Presently most preferred is intravenous administration, in
particular in the form of a continuous infusion.
[0068] In a particular embodiment, the use of the compounds as
described herein involves the administration of a pharmaceutical
composition comprising an effective amount of the compound and a
physiologically acceptable aqueous solvent. In the composition, the
compound is present in a molecularly or colloidally dispersed
state.
[0069] An effective amount means an amount appropriate for
achieving the effect within the context of the intended use. The
effective amounts of a particular compound may, for example, differ
between organ preservation solutions, donor pre-treatment
injections, and therapeutic infusions.
[0070] A physiologically acceptable aqueous solvent is water or an
aqueous solution of compounds, in particular pharmaceutical
excipients, which are considered safe with respect to the
incorporated amount and the intended use. For example, the aqueous
solvent may be sterile isotonic sodium chloride solution, or a
sterile buffer solution.
[0071] The composition may further comprise a physiologically
acceptable amphiphilic excipient, in particular a surfactant, which
may be used as a pharmaceutical excipient in that it is safe and
well-tolerated at least at the incorporated level and in view of
the intended use, taking into consideration the route and frequency
of administration.
[0072] The molecularly dispersed state refers to a true molecular
solution. In a liquid solution, the molecules of the solute(s) are
individually solvated and surrounded by solvent molecules. In
contrast, the colloidally dispersed state means that a material, in
this a compound as defined by formula (I) or (II), is present in
structures having a colloidal size, i.e. they are substantially
larger than the respective molecules but too small to be visible to
the unaided eye. Colloids typically have a diameter of between
approximately 1 and 500 nanometres. (H. Stricker, Physikalische
Pharmazie, 3rd Edition, page 440). Therefore, colloidal structures
are practically not visible with a light microscope and do not
result in market turbidity of the solution, but rather in
opalescence.
- - -
** PROBLEMS TO WORK ON **
1. Name every use across which, according to the passage on pharmaceutical compositions, the effective amounts of a particular compound may differ.
2. Rewrite the passage on pharmaceutical compositions starting at "[0072] The molecularly" and ending at "opalescence.", with "unaided eye" changed to "naked eye".
- - -
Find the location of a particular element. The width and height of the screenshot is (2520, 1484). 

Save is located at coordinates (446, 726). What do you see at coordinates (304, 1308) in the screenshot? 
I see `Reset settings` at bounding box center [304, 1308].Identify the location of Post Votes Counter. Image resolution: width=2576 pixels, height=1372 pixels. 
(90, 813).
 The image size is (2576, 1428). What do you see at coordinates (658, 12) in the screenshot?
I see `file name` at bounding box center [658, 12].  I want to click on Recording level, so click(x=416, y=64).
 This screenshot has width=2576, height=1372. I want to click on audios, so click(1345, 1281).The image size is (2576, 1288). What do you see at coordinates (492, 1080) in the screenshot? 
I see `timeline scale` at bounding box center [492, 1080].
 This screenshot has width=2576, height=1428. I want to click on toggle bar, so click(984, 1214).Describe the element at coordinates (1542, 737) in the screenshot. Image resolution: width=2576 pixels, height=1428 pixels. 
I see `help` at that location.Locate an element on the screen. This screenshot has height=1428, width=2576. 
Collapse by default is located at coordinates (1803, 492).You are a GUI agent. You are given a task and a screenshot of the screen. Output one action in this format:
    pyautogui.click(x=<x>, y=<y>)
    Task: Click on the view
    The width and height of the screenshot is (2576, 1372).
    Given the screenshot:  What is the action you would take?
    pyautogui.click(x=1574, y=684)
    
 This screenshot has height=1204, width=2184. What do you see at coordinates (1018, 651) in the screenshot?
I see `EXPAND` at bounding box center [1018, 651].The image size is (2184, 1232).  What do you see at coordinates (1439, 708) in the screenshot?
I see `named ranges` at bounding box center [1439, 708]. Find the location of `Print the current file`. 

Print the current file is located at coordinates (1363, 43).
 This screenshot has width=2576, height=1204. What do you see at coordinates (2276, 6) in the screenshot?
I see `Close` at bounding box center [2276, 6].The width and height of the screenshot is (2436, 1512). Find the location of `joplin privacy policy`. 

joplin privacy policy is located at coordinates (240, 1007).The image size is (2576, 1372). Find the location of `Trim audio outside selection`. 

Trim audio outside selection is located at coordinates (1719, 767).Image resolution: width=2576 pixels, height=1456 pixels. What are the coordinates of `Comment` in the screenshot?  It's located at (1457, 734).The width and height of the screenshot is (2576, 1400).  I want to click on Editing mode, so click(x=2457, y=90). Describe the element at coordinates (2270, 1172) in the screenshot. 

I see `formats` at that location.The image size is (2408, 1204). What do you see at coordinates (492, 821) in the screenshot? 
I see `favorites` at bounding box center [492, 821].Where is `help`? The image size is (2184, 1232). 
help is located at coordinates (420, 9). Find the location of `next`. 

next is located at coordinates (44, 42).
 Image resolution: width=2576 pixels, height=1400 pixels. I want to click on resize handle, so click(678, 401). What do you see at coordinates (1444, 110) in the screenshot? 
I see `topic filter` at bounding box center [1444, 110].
- - -
** ANSWERS TO THE EXERCISE **
1.
- Organ preservation solutions
- Donor pre-treatment injections
- Therapeutic infusions

2.
[0072] The molecularly dispersed state refers to a true molecular
solution. In a liquid solution, the molecules of the solute(s) are
individually solvated and surrounded by solvent molecules. In
contrast, the colloidally dispersed state means that a material, in
this a compound as defined by formula (I) or (II), is present in
structures having a colloidal size, i.e. they are substantially
larger than the respective molecules but too small to be visible to
the naked eye. Colloids typically have a diameter of between
approximately 1 and 500 nanometres. (H. Stricker, Physikalische
Pharmazie, 3rd Edition, page 440). Therefore, colloidal structures
are practically not visible with a light microscope and do not
result in market turbidity of the solution, but rather in
opalescence.